Reinsurance buyers are rethinking their strategies and retention levels in the wake of two years that drove over $200 billion of losses through the sector, when the frequency of smaller to mid-sized losses has become a talking point, according to Willis Re.
“The frequency of catastrophe losses over the last two years continues to result in many primary insurers rethinking their strategy around retention levels. Several sustained storms may also lead to reconsideration of hours clauses by cedants and reinsurers. On the back of this unusual catastrophe experience, we expect to see further reinsurance program adjustments as the year progresses,” explained Vaughn Jensen, Executive Vice President and Head of North America Catastrophe Analytics at Willis Re.

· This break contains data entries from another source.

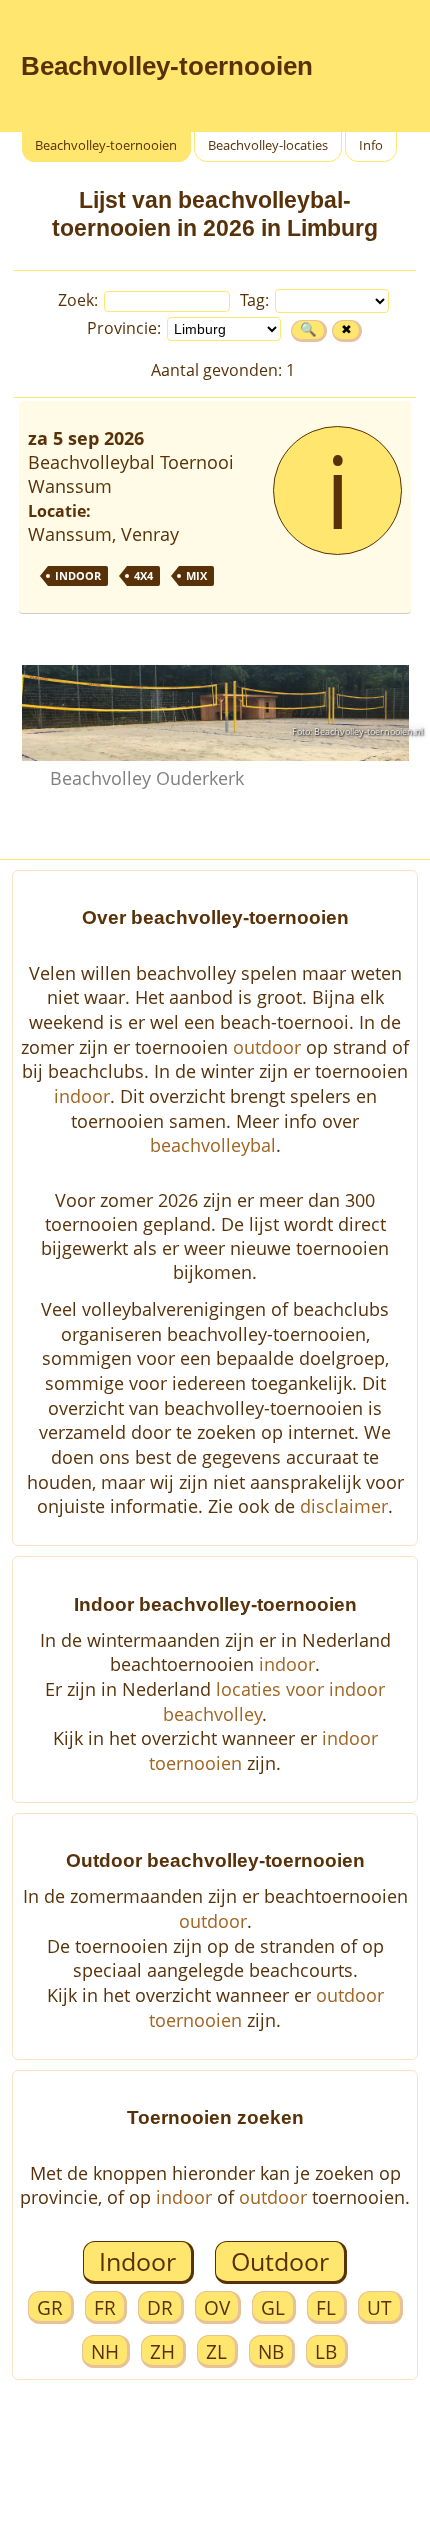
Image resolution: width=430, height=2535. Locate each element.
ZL (216, 2351)
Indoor (137, 2261)
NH (105, 2351)
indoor (82, 1096)
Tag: (256, 300)
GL (273, 2307)
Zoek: (80, 300)
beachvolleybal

As we explained recently, the insurance, reinsurance and insurance-linked securities (ILS) market has suffered $200 billion of losses across a period of roughly 18 months, with the mix of larger losses that experienced loss creep and frequent smaller to mid-sized catastrophe events driving impacts and issues through the marketplace, on alternative and traditional sides.
Willis Re highlights how these smaller to mid-sized losses have aggregated to create issues for some, but notes that the last two years of catastrophes is also driving re/insurers to rethink their protection buying.
The broker estimates that insurance and reinsurance market losses from major natural catastrophes in 2018 amounted to roughly $71.5 billion, which is slightly more than the firm’s annual average figure across the last eight years.
This compares to Swiss Re’s estimate for $79 billion of losses, across nat cat and man-made disasters, and Munich Re’s estimate of $80 billion of industry-wide catastrophe loss impacts.
With no single really major catastrophe loss in 2018, the total consists of numerous mid-sized and smaller industry loss events, which exacerbated issues for some in the ILS sector.
Karl Jones, Managing Director and Head of International Catastrophe Analytics at Willis Re, commented on what the broker says was an unusual year, “The industry experienced a large number of mid-sized natural catastrophes. Three events – the Camp Fire, Typhoon Jebi, and Hurricane Michael – have all reached at least the high single digit billions in insured losses, but only the Camp Fire seems likely to exceed the level of $10 billion. However, a large number of smaller, billion-dollar losses, principally storms, has added up to make 2018 a costly catastrophe year. With the exception of the major California wildfires, these losses are well within modelled expectations.”
While individually the losses are mostly within modelled expectations, it is their aggregation that perhaps wasn’t, at least not on the heels of a year like 2017.
Jensen explained how this impacted some players, “The re/insurance industry has now absorbed more than $200 billion worth of natural catastrophe losses over a two-year period. It has been a significant test for both traditional and ILS capacity but overall the sector’s capitalisation remains strong.
“The distribution of smaller catastrophes in 2018 has given retrocessionaires and excess of loss reinsurers some breathing spaces, with the clear exception of aggregate covers as well as accounts with a concentration of exposure in California.”